Moyes arrival brings out the worst in United fans.
Two days. 48 little hours.
A miniscule amount of time yet all a disgraceful amount of United ‘fans’ seem to have been willing to tolerate before openly questioning our new manager. I’m not talking about the usual suspects either. The fantasy world fan will continue to get excited by ITK fantasies as they confuse real life construction of a football team with their FIFA Ultimate team. No, I’m talking about fans who 99% of the time enrich my twitter feed with observations on tactical variations and player development. For reasons beyond this writer’s comprehension, an alarming number appear crestfallen that the first two days of Moyes tenure haven’t been taken up by glitzy presentations of ’the winger we crave’, ‘the heir to Carrick’, ‘Rooney’s replacement’, etc. I have read lamentations that he has spent the first two days ‘chasing Baines’. If indeed he has spent the first couple of days in a new job pursuing a high-profile aquisition to the squad then all power to the man.

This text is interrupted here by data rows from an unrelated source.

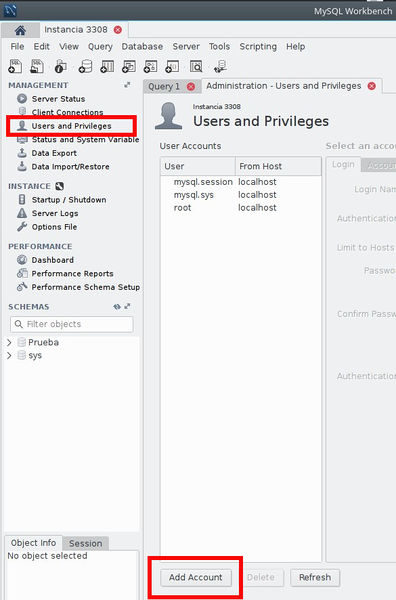Click the create new table icon
This screenshot has width=396, height=600.
(107, 66)
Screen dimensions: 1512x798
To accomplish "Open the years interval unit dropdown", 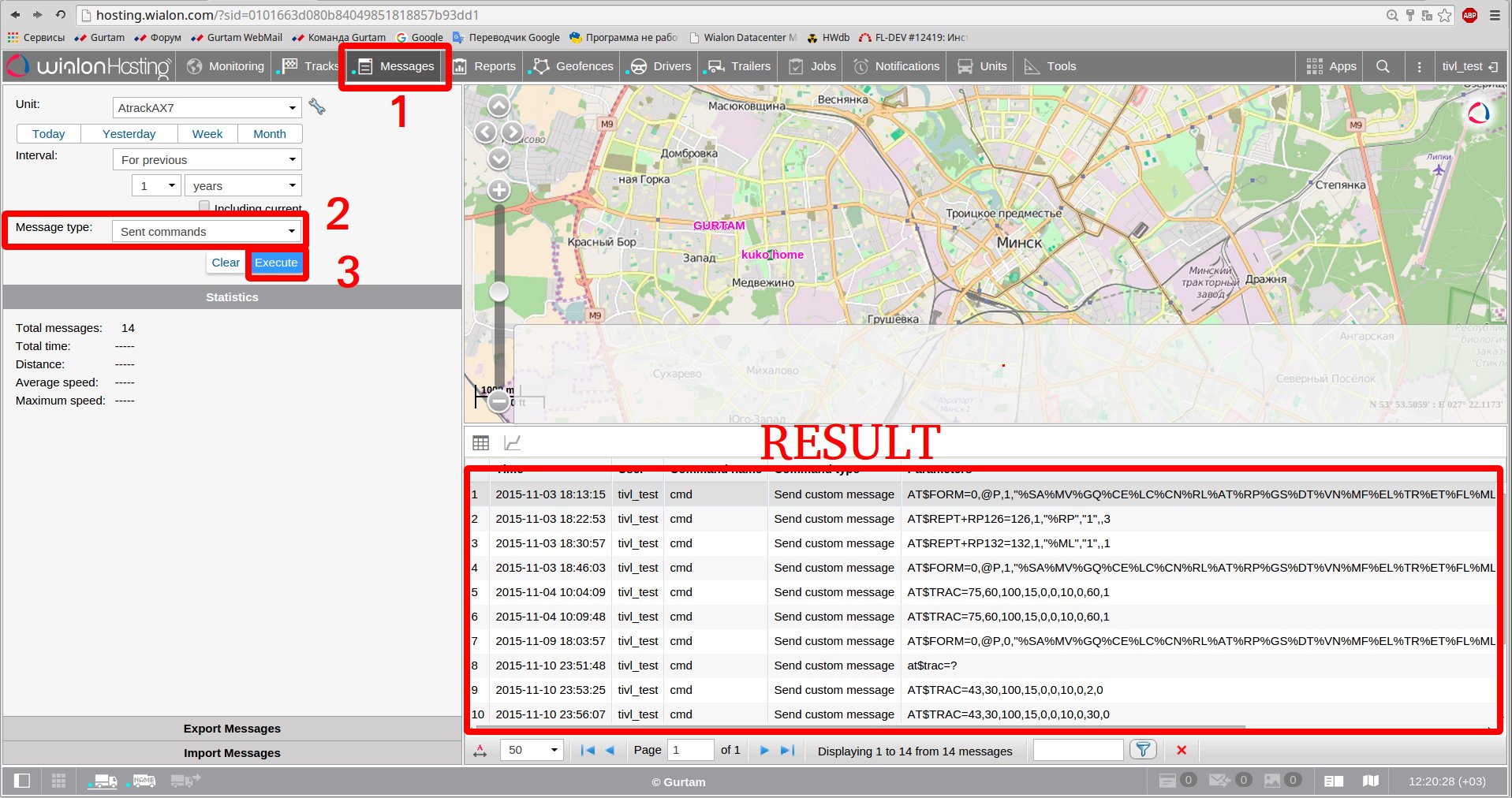I will click(243, 186).
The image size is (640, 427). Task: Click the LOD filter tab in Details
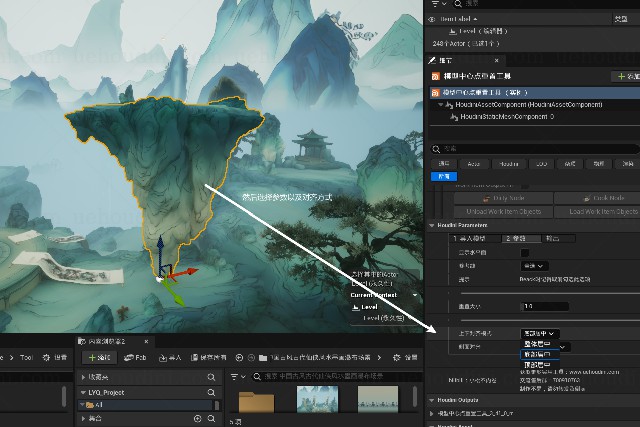(539, 162)
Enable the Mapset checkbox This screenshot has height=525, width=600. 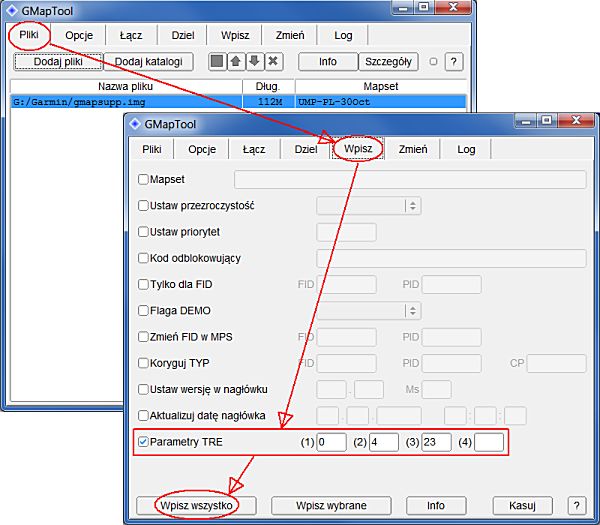(x=142, y=180)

The most galling aspect of the twitter experts is that they seem to assume to have a deep knowledge and understanding of how to do the job. I actually read one tweeter complaining that ‘surely he can still be looking at wingers whilst the Thiago deal is being sorted out?’ He started the job YESTERDAY.
I tried to think back to my first two days in my current role. Thankfully for everyone, I have not been entrusted with overseeing one of the largest football clubs in the world; but I do manage a department in a reasonably successful school. The transition from routine teacher to subject leader was an eye-opener. My first couple of days as Head of History were spent trying to decrypt the barrage of educational acronyms that I hadn’t been previously paid enough to care about, searching for my predecessor’s pupil tracking records (turned out he didn’t keep any) and most importantly of all, sourcing an appropriate chair for my new desk. I can only presume that had twitter been around five years ago, the hashtag #pullyourfingeroutMrPattison would have trended as students demanded I secure the arrival of a promising teacher from another school, cease my ‘mindless’ pursuit of a trusted former colleague, and woe betide I bring in schemes of work and strategies I had found success with elsewhere.
Now I am fully aware that this is a facetious comparison; my job is a world away from that inherited to David Moyes. Yet like Moyes for the first days, weeks, months and beyond I needed others to show patience and confidence that I would develop the attributes to fulfill the potential they had seen. This suited everyone involved as it was in everyone’s interest that I succeed. Fans may not have appointed Moyes but it is nonetheless in the interests of even the most ardent Jose-acolyte that he proves to be a success. Ultimately, his success is our success.
If your ‘optimism is draining’ by lunchtime on July 2nd then the problem is not with David Moyes, it’s with you.